Eosinophilic gastroenteritis associated
with Churg-Strauss syndrome
Anastasios Avgerinosa, Leonidas Bourikasa, Maria Tzardib, Ioannis E. Koutroubakisa
University Hospital of Heraklion, Crete, Greece
a Gastroenterology Department (Anastasios Avgerinos, Leonidas Bourikas, Ioannis E. Koutroubakis); bPathology Department (Maria Tzardi), University Hospital of Heraklion, Crete, Greece
Conflict of Interest: None
Correspondence to: Ioannis E. Koutroubakis
MD, PhD,
Ass. Prof. of Medicine, Dept of Gastroenterology, University Hospital of Heraklion, P.O. BOX 1352, 711 10 Herakleion,
Crete, Greece, Tel: +30 2810 392253, Fax: +30 2810 542085,
e-mail: ikoutroub@med.uoc.gr
Received 14 December 2011; accepted 23 January 2012
A 27-year-old patient with Churg Strauss syndrome (CSS) and polyneuropathy diagnosed five years ago, was admitted to our department with chronic bloody diarrhea for one year and iron deficiency anemia (Hb: 6.3 g/dL, ferritin 2.5 ng/mL, ESR: 13, CRP: 0.33 mg/dL). Upper gastrointestinal (GI) endoscopy was negative but the biopsies demonstrated eosinophilic infiltration of the lamina propria particularly in the antrum of the stomach (Fig. 1A). Colonoscopy showed diffuse erythema and edema with petechiae and in addition histology demonstrated dilated vessels and infiltration by eosinophils of the lamina propria and the muscularis mucosa (Fig. 1B). The histologic findings were consistent with eosiniphilic gastroenteritis (EGE). The patient was treated with prednisolone (50 mg, gradually tapered) and methotrexate (15 mg/week/per os) with clinical remission during the 1-year follow up.

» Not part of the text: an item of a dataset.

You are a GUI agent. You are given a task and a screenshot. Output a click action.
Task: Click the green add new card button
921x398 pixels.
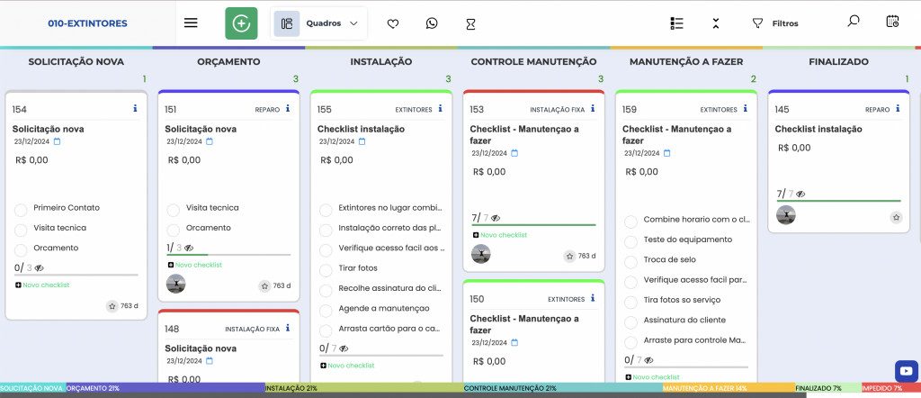241,23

CSS or allergic granulomatous angiitis is a multisystem disorder that affects small- to medium-sized arteries or veins and it is usually characterized by asthma, paranasal sinusitis, peripheral blood eosinophilia, pulmonary infiltrates and multiplex mononeuritis or polyneuropathy. A few cases of EGE associated with CSS have been reported [1-3]. According to these reports EGE, characterized by diarrhea, abdominal pain, GI bleeding and colitis, constitutes a GI manifestation of CSS that may precede or coincide with the vasculitic phase of CSS [1-3]. These data including our above-reported case suggest that clinicians should be aware of primary EGE and include it in their differential diagnosis in the GI involvement of CSS.
References
1. Kobayashi Y, Yamashita K, Kita H, et al. A case of Churg-Strauss syndrome with eosinophilic gastroenteritis--the relationship with the timing of prescribing oral corticosteroid. Arerugi 2002;51:630-633.
2. Giouleme O, Tsiaousi E, Theodoridis A, et al. A case of Churg-Strauss syndrome revealed by eosinophilic gastroenteritis. Dig Dis Sci 2009;54:174-177.
3. Javelle E, Gasperini G, Mercier J, et al. A 78-year-old woman with an acute eosinophilic gastroenteritis. Clin Res Hepatol Gastroenterol 2011;35:755-758.